For International Batten Disease Awareness Day, Vanessa Anderson, Support Coordinator at Life Without Barriers, shares a very personal story.

Image: Vanessa wears her Order of Australia Medal and stands with her family, smiling at the camera.

Batten Disease Awareness Day is on June 9. To mark the day, Vanessa Anderson, Support Coordinator at Life Without Barriers, shared an insight into her personal life to help raise awareness.

The people and families Vanessa has supported over her 20 years working at Life Without Barriers know her for her dedication and warmth. While some might suspect that her empathy stemmed from a deeper understanding of what they were going through, she had never shared her story with them.

"It's not an area that I've talked about openly with my colleagues, the people I support or their families," said Vanessa.

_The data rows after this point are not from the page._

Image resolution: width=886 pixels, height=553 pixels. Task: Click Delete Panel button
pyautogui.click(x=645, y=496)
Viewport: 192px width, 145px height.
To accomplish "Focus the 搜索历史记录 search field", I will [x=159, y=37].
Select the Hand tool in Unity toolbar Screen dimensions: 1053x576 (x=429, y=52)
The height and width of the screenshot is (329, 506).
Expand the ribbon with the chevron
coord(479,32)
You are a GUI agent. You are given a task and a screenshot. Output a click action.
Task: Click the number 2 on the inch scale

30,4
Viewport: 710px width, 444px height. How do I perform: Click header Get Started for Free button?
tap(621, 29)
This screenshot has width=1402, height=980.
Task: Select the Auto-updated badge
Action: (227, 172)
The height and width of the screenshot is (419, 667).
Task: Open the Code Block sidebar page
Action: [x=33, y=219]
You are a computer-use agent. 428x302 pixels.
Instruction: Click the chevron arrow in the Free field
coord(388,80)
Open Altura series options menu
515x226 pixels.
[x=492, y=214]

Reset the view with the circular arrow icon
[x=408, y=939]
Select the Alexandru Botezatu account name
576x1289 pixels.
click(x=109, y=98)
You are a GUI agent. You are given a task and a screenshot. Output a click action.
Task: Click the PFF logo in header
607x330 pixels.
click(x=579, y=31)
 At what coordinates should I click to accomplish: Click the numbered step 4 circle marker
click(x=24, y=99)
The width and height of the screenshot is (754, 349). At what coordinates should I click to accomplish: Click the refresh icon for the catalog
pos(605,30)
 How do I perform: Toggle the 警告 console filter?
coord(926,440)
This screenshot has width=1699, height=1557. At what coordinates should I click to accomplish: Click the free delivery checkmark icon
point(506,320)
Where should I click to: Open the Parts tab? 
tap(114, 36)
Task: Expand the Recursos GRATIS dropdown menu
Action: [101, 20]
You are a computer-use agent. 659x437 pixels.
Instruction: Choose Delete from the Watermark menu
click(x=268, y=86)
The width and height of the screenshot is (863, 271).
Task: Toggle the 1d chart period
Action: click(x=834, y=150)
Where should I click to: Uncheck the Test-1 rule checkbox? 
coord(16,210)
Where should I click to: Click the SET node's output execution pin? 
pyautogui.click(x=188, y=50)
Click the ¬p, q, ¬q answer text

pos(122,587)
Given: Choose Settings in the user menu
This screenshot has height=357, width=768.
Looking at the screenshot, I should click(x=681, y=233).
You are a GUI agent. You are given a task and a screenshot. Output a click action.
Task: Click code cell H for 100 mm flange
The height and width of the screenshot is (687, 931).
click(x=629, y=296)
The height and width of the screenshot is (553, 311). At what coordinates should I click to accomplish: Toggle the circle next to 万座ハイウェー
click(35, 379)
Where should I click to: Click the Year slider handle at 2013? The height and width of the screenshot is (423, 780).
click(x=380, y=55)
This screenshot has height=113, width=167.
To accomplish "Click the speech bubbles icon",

Jordan was a bubbly, energetic, lovable little guy and at two-and-a-half-years-old was reaching most milestones for his age. But a combination of vision loss, interrupted sleep, clumsiness, absent stares and a major seizure led to his diagnosis with Batten Disease at three-years-old. Horribly, Jordan continued to decline with blindness, uncontrollable seizures, enteral feeding, immobility and then, around the clock care.

"The shock of hearing your doctor say there was no treatment or cure, and that Jordan probably wouldn't make it past six to 12 years," Vanessa said.

"Well, we weren’t going to accept that fate and would search for a cure, meanwhile hoping he might defy odds."

Batten disease, also known as Neuronal Ceroid Lipofuscinosis (NCL), is a group of rare, inherited neurological conditions that primarily affects children. Though children are born seemingly healthy and reach typical developmental milestones in early childhood, the disease causes progressive damage to brain and retinal cells. This leads to; the loss of cognitive and language skills, vision loss, seizures, muscle wasting, and eventually, complete loss of mobility and early death.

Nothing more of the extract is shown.